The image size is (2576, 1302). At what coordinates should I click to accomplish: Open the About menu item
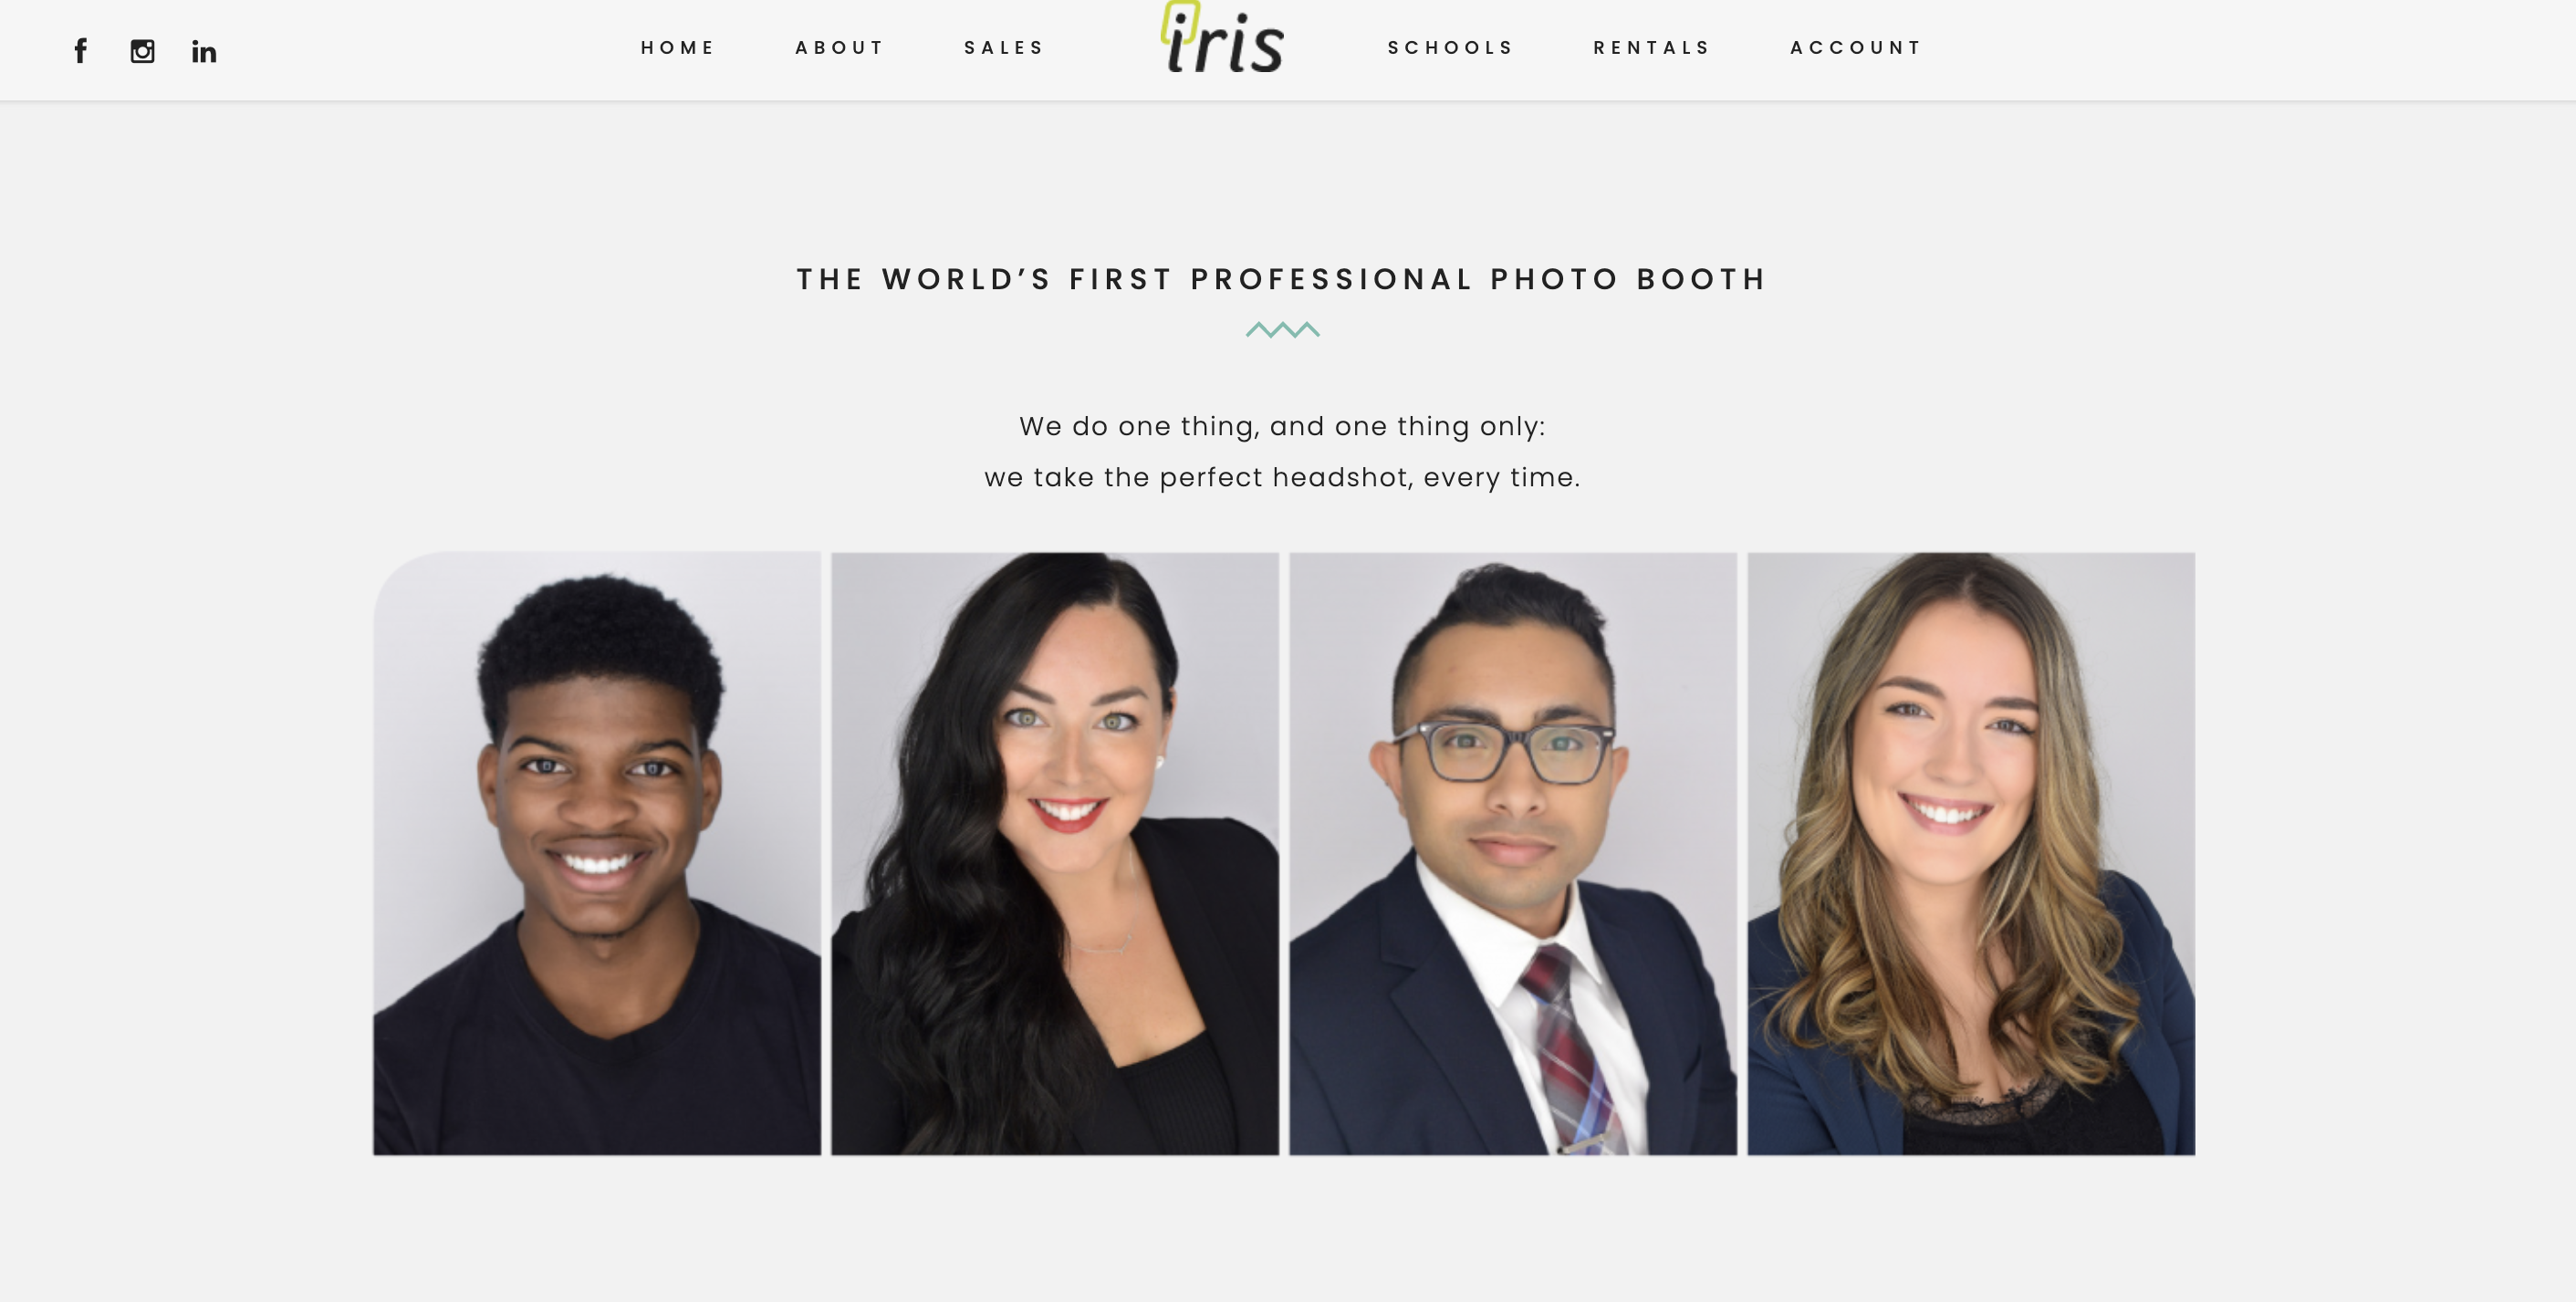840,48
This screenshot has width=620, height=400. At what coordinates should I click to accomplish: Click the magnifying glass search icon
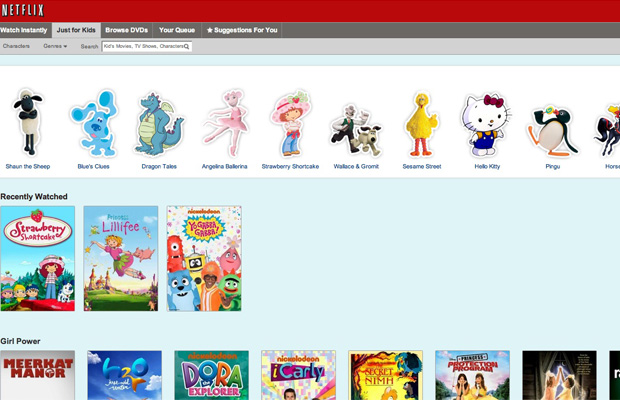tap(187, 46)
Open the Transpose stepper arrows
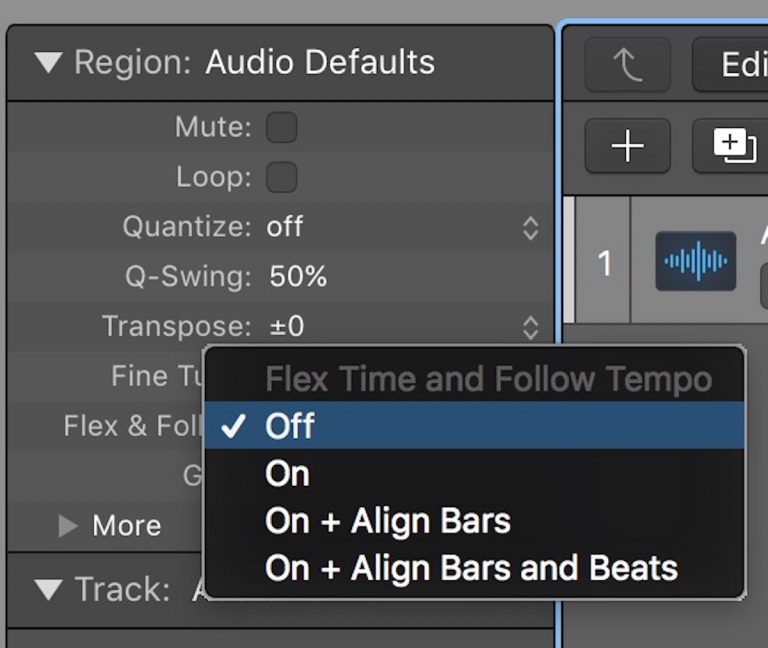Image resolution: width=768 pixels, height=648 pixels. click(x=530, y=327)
====
## Problem details
All entries should be reproduced exactly; no picture belongs in the result.

## Solution below
The image size is (2576, 1302). At what coordinates should I click to accomplish: Open the About menu item
840,48
This screenshot has width=620, height=400. At what coordinates should I click to accomplish: Click the magnifying glass search icon
tap(187, 46)
Open the Transpose stepper arrows
Image resolution: width=768 pixels, height=648 pixels. click(x=530, y=327)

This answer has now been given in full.